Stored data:
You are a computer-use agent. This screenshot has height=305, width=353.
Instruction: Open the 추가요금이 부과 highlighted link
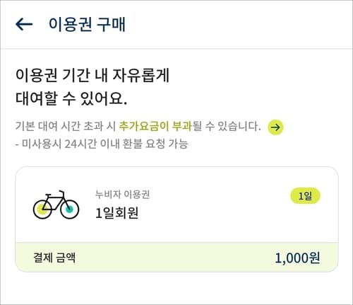(155, 126)
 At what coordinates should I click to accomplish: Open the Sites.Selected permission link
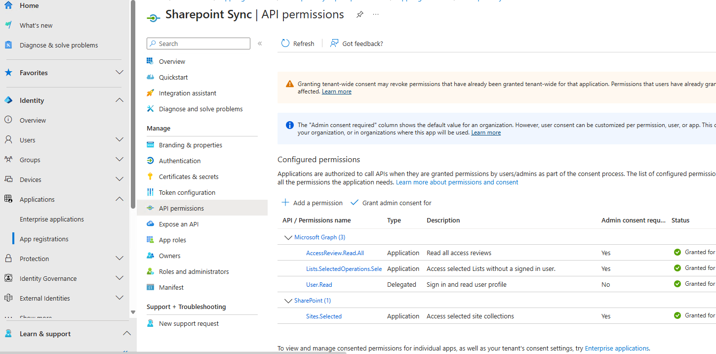coord(324,316)

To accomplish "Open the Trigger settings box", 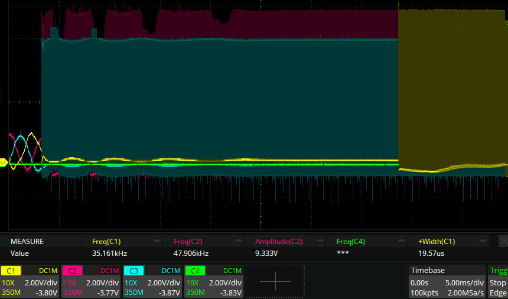I will (x=498, y=282).
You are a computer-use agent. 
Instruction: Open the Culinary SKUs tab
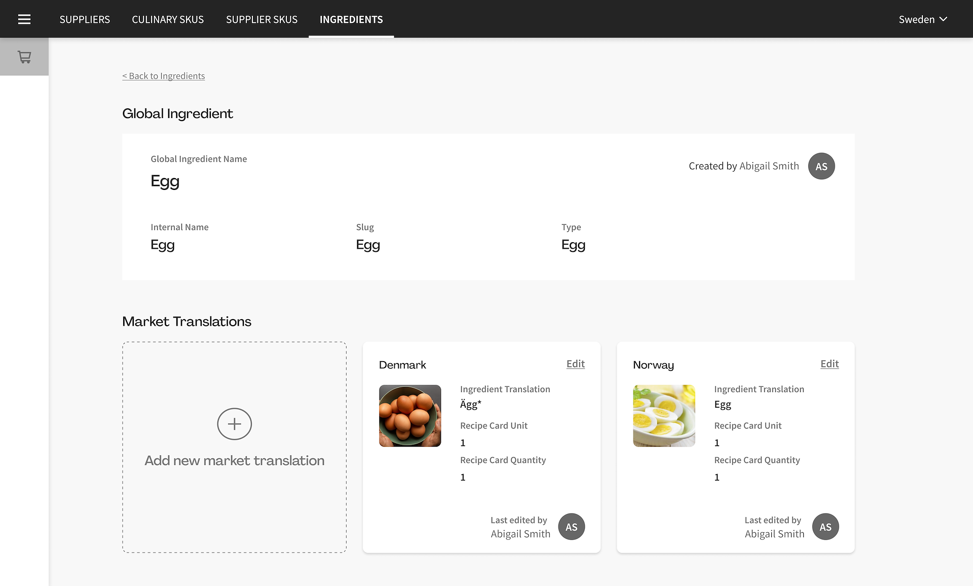pyautogui.click(x=168, y=19)
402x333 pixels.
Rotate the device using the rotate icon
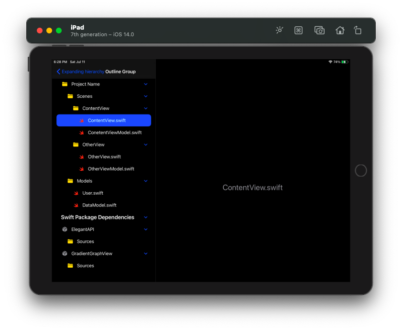(358, 30)
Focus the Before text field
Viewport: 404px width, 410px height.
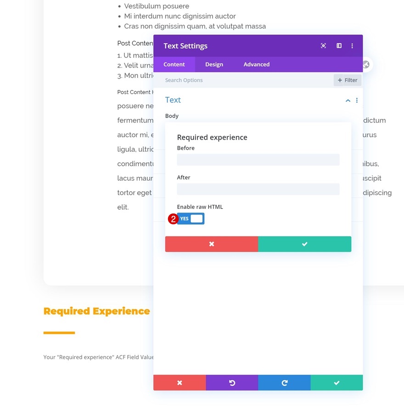point(258,160)
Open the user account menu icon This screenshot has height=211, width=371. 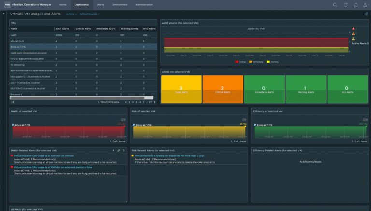click(366, 4)
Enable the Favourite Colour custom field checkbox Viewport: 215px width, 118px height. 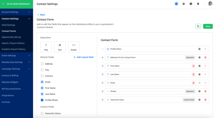point(42,114)
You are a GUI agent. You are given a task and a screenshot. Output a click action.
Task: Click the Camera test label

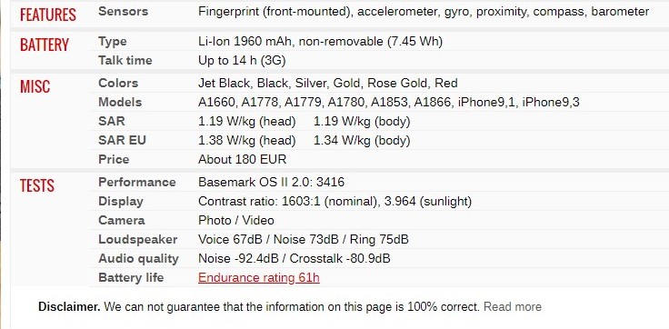click(122, 221)
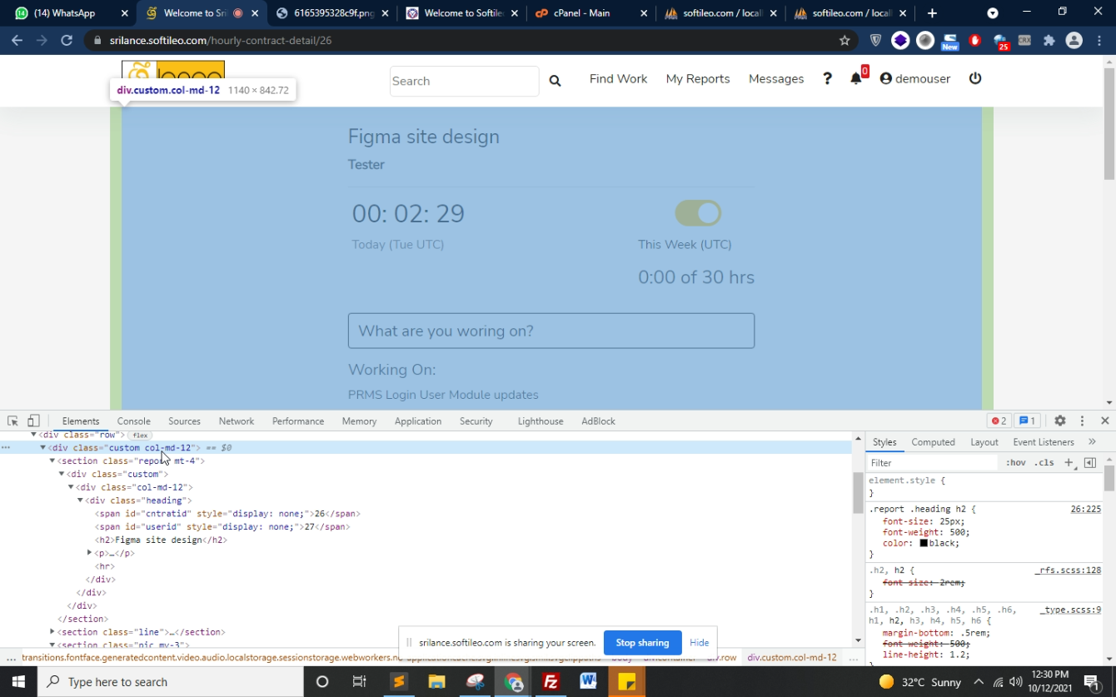Expand the collapsed p element node
The width and height of the screenshot is (1116, 697).
pyautogui.click(x=89, y=553)
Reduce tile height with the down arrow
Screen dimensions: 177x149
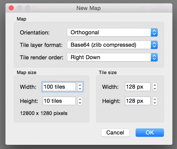(x=155, y=103)
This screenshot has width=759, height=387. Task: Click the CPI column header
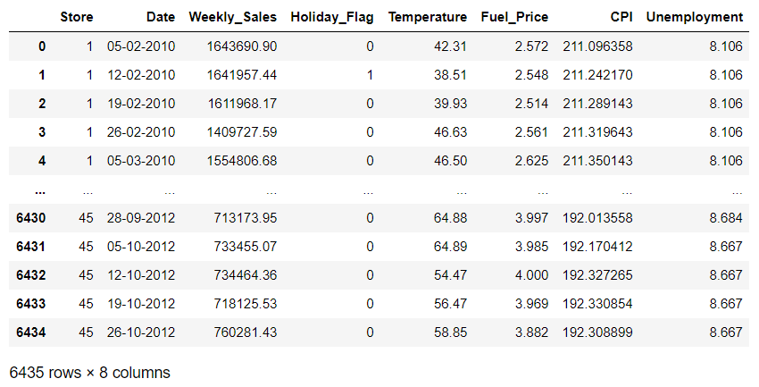[x=621, y=17]
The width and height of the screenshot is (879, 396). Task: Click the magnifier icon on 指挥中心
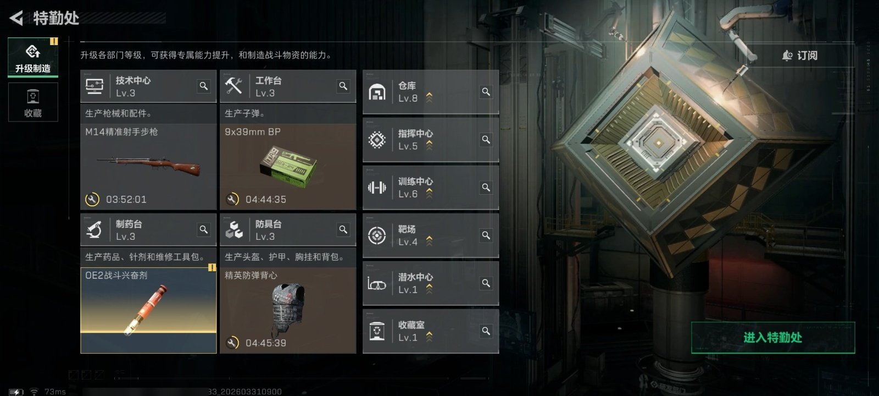[x=486, y=140]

** What is being asked **
Using the records, find the number of lines in which the string "agent" occurs. Reply with that number alone.

** Output of the exercise **
3